Some entries
+ + + +

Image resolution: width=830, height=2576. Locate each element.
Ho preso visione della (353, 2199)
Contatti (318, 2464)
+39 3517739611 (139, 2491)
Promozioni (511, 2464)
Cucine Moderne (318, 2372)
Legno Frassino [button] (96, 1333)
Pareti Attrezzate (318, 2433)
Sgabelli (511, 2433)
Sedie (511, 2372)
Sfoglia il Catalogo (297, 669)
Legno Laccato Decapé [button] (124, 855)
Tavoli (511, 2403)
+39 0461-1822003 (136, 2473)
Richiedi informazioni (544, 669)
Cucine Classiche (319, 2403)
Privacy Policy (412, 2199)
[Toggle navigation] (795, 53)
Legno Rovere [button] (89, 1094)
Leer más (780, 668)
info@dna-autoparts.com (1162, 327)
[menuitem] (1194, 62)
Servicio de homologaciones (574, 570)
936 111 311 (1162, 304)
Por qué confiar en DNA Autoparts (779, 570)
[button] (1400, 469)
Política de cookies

+ + + +

▶ _Challenge_:
Set out every one of the entries above as a numbered list, omitting any blank lines.

▶ _Correct output_:
1. Image resolution: width=830, height=2576. Locate each element.
2. Ho preso visione della (353, 2199)
3. Contatti (318, 2464)
4. +39 3517739611 (139, 2491)
5. Promozioni (511, 2464)
6. Cucine Moderne (318, 2372)
7. Legno Frassino [button] (96, 1333)
8. Pareti Attrezzate (318, 2433)
9. Sgabelli (511, 2433)
10. Sedie (511, 2372)
11. Sfoglia il Catalogo (297, 669)
12. Legno Laccato Decapé [button] (124, 855)
13. Tavoli (511, 2403)
14. +39 0461-1822003 (136, 2473)
15. Richiedi informazioni (544, 669)
16. Cucine Classiche (319, 2403)
17. Privacy Policy (412, 2199)
18. [Toggle navigation] (795, 53)
19. Legno Rovere [button] (89, 1094)
20. Leer más (780, 668)
21. info@dna-autoparts.com (1162, 327)
22. [menuitem] (1194, 62)
23. Servicio de homologaciones (574, 570)
24. 936 111 311 (1162, 304)
25. Por qué confiar en DNA Autoparts (779, 570)
26. [button] (1400, 469)
27. Política de cookies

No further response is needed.